The data frame Unexpected data record count
presents the
results for the Unexpected data record
count indicator. The columns indicate the number of records expected
according to the metadata, the actual number of records present in the
study data, and, if unexpected records are detected, the number and
percentage of mismatches is reported. According to this result, a binary
GRADING
is also provided. See the result using
dataframe_structure$DataframeDataList$
Unexpected data
record count``:
Check | Data frame | Unexpected records | Number of records in data | Number of records in metadata | Number of mismatches | Percentage of mismatches | GRADING |
---|---|---|---|---|---|---|---|
Records | ship | FALSE | 2154 | 2154 | 0 | 0 | 0 |
The next data frame, Unexpected data record set
, returns
the output of the indicator for Unexpected data record set. In this data
frame, the columns show the number of records expected according to the
metadata, the actual number of records present in the study data, and,
if unexpected records are detected, the number and percentage of
mismatches is reported. According to this result, a binary
GRADING
is also provided. Use
dataframe_structure$DataframeDataList$
Unexpected data
record set`` to view the output:
Check | Data frame | Unexpected records in set | Number of records in data | Number of records in metadata | Number of mismatches | Percentage of mismatches | Expected match type | Actual match type | GRADING |
---|---|---|---|---|---|---|---|---|---|
Record set | ship | FALSE | 2154 | 2154 | 0 | 0 | exact | exact | 0 |
The data frame Duplicates
returns the result for the Duplicates indicator based on IDs. The
columns indicate whether any duplicates were found, and if so, the
number and percentage of duplicates is reported. Any duplicated entries
are also returned in a vector. According to the result of the
assessment, a binary GRADING
is provided. Get the result
using dataframe_structure$DataframeDataList$Duplicates
:
Check | Data frame | Any duplicates | Number of duplicates | Percentage of duplicates | GRADING |
---|---|---|---|---|---|
IDs | ship | FALSE | 0 | 0 | 0 |
The last data frame, int_sts_dupl_row
, contains the
results of the Duplicates indicator
based on content (i.e. the uniqueness of rows in the study data). The
columns indicate whether any duplicates were found, and if so, the
number and percentage of duplicates is reported. Any duplicated entries
are also returned in a vector. According to the result of the
assessment, a binary GRADING
is provided.

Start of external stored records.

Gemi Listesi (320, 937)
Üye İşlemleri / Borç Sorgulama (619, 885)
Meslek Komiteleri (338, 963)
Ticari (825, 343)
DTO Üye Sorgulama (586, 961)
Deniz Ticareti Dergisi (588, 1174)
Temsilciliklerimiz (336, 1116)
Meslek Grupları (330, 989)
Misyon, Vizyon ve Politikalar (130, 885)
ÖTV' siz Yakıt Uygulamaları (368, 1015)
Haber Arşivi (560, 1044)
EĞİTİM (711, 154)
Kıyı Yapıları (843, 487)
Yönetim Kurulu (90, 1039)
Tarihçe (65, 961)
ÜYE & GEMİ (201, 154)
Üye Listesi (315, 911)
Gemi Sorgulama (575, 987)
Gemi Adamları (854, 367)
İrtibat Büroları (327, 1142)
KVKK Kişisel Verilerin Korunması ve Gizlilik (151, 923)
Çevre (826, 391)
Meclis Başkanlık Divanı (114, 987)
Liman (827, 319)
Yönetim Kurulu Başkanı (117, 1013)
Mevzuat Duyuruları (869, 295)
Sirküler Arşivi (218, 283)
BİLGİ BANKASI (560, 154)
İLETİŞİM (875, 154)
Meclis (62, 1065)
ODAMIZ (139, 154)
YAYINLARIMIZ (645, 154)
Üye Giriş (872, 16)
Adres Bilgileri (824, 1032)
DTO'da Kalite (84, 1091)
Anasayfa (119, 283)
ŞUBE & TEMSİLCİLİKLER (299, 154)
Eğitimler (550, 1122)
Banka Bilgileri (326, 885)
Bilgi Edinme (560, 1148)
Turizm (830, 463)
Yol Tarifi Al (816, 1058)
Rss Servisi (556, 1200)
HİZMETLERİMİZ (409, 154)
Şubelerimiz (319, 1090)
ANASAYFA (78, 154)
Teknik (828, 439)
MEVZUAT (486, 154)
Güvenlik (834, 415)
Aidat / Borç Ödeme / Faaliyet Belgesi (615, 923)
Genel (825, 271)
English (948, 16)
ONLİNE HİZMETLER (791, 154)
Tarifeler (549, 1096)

Use
dataframe_structure$DataframeDataList$int_sts_dupl_row
to
print the output:
Check | Data frame | Any duplicates | Number of duplicates | Percentage of duplicates | GRADING |
---|---|---|---|---|---|
Duplicates | ship | FALSE | 0 | 0 | 0 |
Output 2: DataframeTable
The first output, DataframeTable
, summarizes the above
integrity results per column. dq_report2
uses this data
frame to populate the integrity section of the data quality report;
hence the output is minimal, and the names of the columns are
abbreviations. The columns with the NUM
prefix give the
results in terms of the number of observations, while the
PCT
columns present the percentage. A binary
GRADING
is also provided. Display the result with
dataframe_structure$DataframeTable
:
DF_NAME | NUM_int_sts_countel | PCT_int_sts_countel | GRADING_int_sts_countel | MISSING | PCT_int_sts_element | NUM_int_sts_element | resp_vars | GRADING_int_sts_element | NUM_int_sts_countre | PCT_int_sts_countre | GRADING_int_sts_countre | NUM_int_sts_setrc | PCT_int_sts_setrc | GRADING_int_sts_setrc | NUM_int_sts_dupl_ids | PCT_int_sts_dupl_ids | GRADING_int_sts_dupl_ids | NUM_int_sts_dupl_content | PCT_int_sts_dupl_content | GRADING_int_sts_dupl_row | Level |
---|---|---|---|---|---|---|---|---|---|---|---|---|---|---|---|---|---|---|---|---|---|
ship | 4 | 13.793 | 1 | 0 | 0 | 0 | 0 | 0 | 0 | 0 | 0 | 0 | 0 | 0 | 0 | 0 | 0 | 0 | 0 | 0 | Dataframe |
Any discrepancy indicates a data quality quality problem that needs to be investigated. In addition, the higher the discrepancy, the lower the data quality may be.